SHANGHAI–Chaotic winter weather besieged China’s business and farming heartland on Tuesday, with no quick end in sight to weeks of snow and ice that have trapped energy and food flows ahead of a big national holiday.

Icy temperatures, snow and sleet pummelling much of central, eastern and southern China have crippled many thousands of trucks and trains loaded with coal, food and passengers in the most severe weather seen in decades.

More than 20 people have have died in weather-related accidents, including three workers who fell while trying to repair iced up power lines, according to state radio.

The snow and biting cold across regions that usually have fairly temperate, snow-free winters was likely to continue on Tuesday, the national forecaster stated on its Web site (www.nmc.gov.cn). Beijing remained clear, with the temperature below freezing.

China warned residents of Shanghai and neighbouring Jiangsu and Zhejiang provinces–the country’s commercial engine room–to stay indoors if possible. In Shanghai, some food shelves in shops emptied as people stocked up.

Heavy snow has stopped trains and stranded travelers in much of northern China. (China Photos/Getty Images)
Heavy snow has stopped trains and stranded travelers in much of northern China. (China Photos/Getty Images)
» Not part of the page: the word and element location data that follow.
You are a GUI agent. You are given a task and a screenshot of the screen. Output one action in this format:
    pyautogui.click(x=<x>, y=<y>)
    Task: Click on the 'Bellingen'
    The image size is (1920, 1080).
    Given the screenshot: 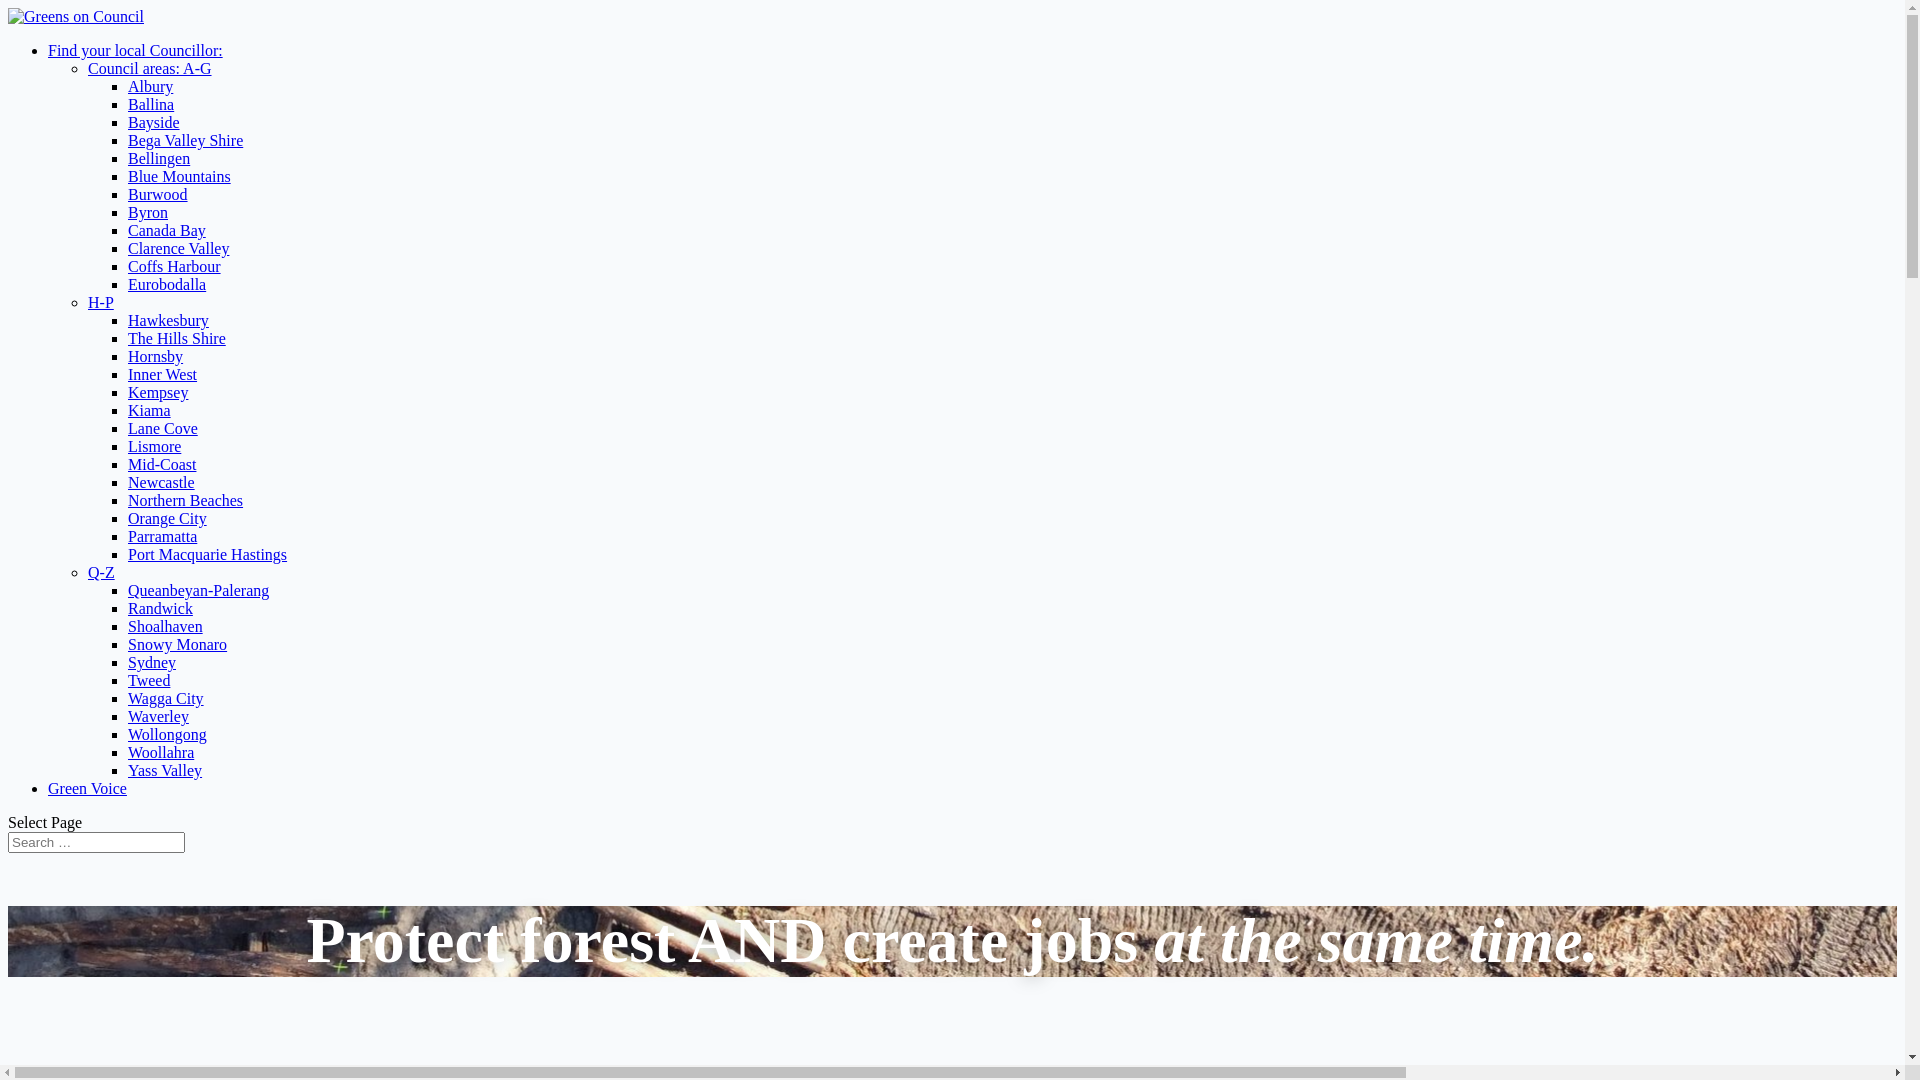 What is the action you would take?
    pyautogui.click(x=157, y=157)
The chaotic weather has choked coal shipments, magnifying energy shortages that have brought electricity brownouts to 17 of China’s 31 provinces and province-status cities.

On Monday, the Ministry of Agriculture ordered urgent steps to fight food shortfalls that are driving up prices and adding to already heady inflation.

China is counting the economic cost of all this disruption and damage. On Monday, the main Shanghai stock index plunged 7.19 percent, its fourth biggest drop this decade, as investors added the weather woes to gloom about inflation and the global economy.

Railway stations and airports remained choked with stranded passengers trying to return to families to celebrate the Lunar New Year, or Spring Festival, which starts on Feb. 7.

In the far south, over 150,000 people crammed around the main station in Guangzhou, hoping for word of restored services — which seems unlikely soon, according to the Guangzhou Daily. At the main Shanghai railway station, over 70,000 people were stranded by Monday night, local radio reported.

Up to 19 airports, mostly in eastern provinces, are completely shut and flights from others are badly delayed.